For a related tool, see defopen.

Example:

(include-book "misc/defopener" :dir :system)
(defopener append-open
  (append x y)
  :hyp (and (true-listp x) (true-listp (cdr x)))
  :hints (("Goal" :expand ((append x y)))))

The above example creates the following theorem.

(DEFTHM APPEND-OPEN
  (IMPLIES (AND (TRUE-LISTP X)
                (TRUE-LISTP (CDR X)))
           (EQUAL (APPEND X Y)
                  (IF (NOT X)
                      Y
                      (CONS (CAR X) (APPEND (CDR X) Y))))))

In general, the form

(defopener name
  term
  :hyp hyp
  ...)

attempts to create a theorem of the form

(DEFTHM NAME
  (IMPLIES HYP
           (EQUAL TERM rhs)))

where rhs is generated by ACL2's simplification routines. If :hyp is omitted, then of course the resulting form has the expected shape:

(DEFTHM NAME
  (EQUAL TERM rhs)).

If an equivalence relation symbol is supplied for :equiv, then EQUAL above will be replaced by that symbol.

The output can be rather verbose. Once rhs as above has been produced, ACL2 will print out the theorem to be proved before starting its proof, indicated as follows.

@@@@@@@@@@@@@@@@@@@@@@@@@@@@@@

>>> STARTING PROOF OF:

(DEFTHM NAME
        ...)

@@@@@@@@@@@@@@@@@@@@@@@@@@@@@@

To abbreviate the above message, you can specify an evisc-tuple using the :evisc-tuple keyword of defopener, which is nil by default.

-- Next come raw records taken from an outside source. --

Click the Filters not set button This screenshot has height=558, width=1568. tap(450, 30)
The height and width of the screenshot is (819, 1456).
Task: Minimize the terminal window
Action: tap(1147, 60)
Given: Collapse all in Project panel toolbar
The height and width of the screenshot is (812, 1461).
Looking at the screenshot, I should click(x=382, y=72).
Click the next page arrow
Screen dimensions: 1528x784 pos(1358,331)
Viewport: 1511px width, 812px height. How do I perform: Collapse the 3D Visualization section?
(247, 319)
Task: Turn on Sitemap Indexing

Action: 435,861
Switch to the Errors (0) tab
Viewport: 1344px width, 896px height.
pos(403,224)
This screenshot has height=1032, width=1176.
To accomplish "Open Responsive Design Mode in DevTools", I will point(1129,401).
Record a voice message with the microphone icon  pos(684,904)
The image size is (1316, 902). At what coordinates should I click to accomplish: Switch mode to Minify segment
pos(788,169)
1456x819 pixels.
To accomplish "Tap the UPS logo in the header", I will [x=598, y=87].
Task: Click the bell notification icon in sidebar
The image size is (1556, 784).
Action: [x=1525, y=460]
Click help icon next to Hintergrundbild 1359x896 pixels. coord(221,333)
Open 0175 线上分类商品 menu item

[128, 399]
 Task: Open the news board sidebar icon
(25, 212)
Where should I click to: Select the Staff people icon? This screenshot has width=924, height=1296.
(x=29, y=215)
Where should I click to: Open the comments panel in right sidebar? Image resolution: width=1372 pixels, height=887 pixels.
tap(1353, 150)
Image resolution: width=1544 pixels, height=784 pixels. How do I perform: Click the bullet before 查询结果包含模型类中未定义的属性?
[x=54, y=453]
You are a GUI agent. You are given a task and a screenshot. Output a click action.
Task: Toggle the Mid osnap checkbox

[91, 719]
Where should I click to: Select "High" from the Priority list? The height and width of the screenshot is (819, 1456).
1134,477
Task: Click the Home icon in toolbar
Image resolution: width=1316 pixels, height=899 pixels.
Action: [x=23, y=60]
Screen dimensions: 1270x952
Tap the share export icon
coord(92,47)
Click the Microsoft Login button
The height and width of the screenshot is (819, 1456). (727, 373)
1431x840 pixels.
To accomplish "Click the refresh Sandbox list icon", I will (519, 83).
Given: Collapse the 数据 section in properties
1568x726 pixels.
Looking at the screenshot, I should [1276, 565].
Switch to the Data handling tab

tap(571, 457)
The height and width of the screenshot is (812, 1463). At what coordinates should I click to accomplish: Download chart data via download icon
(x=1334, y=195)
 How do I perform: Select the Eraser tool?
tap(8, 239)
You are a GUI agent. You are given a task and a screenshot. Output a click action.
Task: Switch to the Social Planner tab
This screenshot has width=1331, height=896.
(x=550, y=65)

The simplification that takes place uses a prover interface that is also used in the distributed book misc/bash, in which the following hint is automatically generated for "Goal", though they can be overridden if explicitly supplied in the defopener form for "Goal":

:do-not (generalize eliminate-destructors fertilize eliminate-irrelevance)

A suitable :do-not-induct hint is also generated, so that induction is avoided during the simplification process. This too can be overridden.

If you only want to see the generated theorem, and not the attempted proof of it, use :debug t. Alternatively, you may want to run without that addition and then submit :pcb! to grab the generated encapsulate form to put into the book that you are developing. Otherwise, the defopener form will call the ACL2 simplifier twice each time you certify your book: once to generate the theorem, and once to prove it.

The :flatten keyword is t by default, and causes the result to be of the form (cond (c1 v1) (c2 v2) ... (ck vk) (t v)). That result is actually produced from a more primitive tree-based result, of the form (if c v1 v2), where v1 and v2 can themselves be calls of if. If you prefer the more primitive form, use :flatten nil.

None of the arguments of this macro is evaluated.

This tool is heuristic in nature, and failures are possible. The error message might provide debugging clues. Let us consider an example that actually occurred that generated an error message of the following form.

ACL2 Error in (DEFOPENER MY-DEFOPENER-RULE ...):  The last literal
of each clause generated is expected to be of the form (equiv lhs rhs)
for the same equiv and lhs. The equiv for the last literal of the first
clause is EQUAL and its lhs is (HIDE (FOO X Y)) but the last literal of
one clause generated is:

(MY-PREDICATE (HIDE (FOO X Y)))

The message suggests that each goal (i.e., clause) after the first should be of the form (implies ... (equal (HIDE (FOO X Y)) ...)) or simply (equal (HIDE (FOO X Y)) ...); but in this case, one goal was actually of the form (IMPLIES ... (MY-PREDICATE (HIDE (FOO X Y)))). After first executing (set-gag-mode nil) and then running defopener again, the proof log helped to discover a rewrite rule of the following form.

(equal (equal (f1 a)
              b)
       (and (my-predicate b)
            ...))

ACL2 was able to match the term (EQUAL (HIDE (FOO X Y)) (F1 A)) with the left-hand side of the above rule, thus rewriting it to a conjunction whose first conjunct was (MY-PREDICATE (HIDE (FOO X Y))). The error disappeared after that rule was disabled.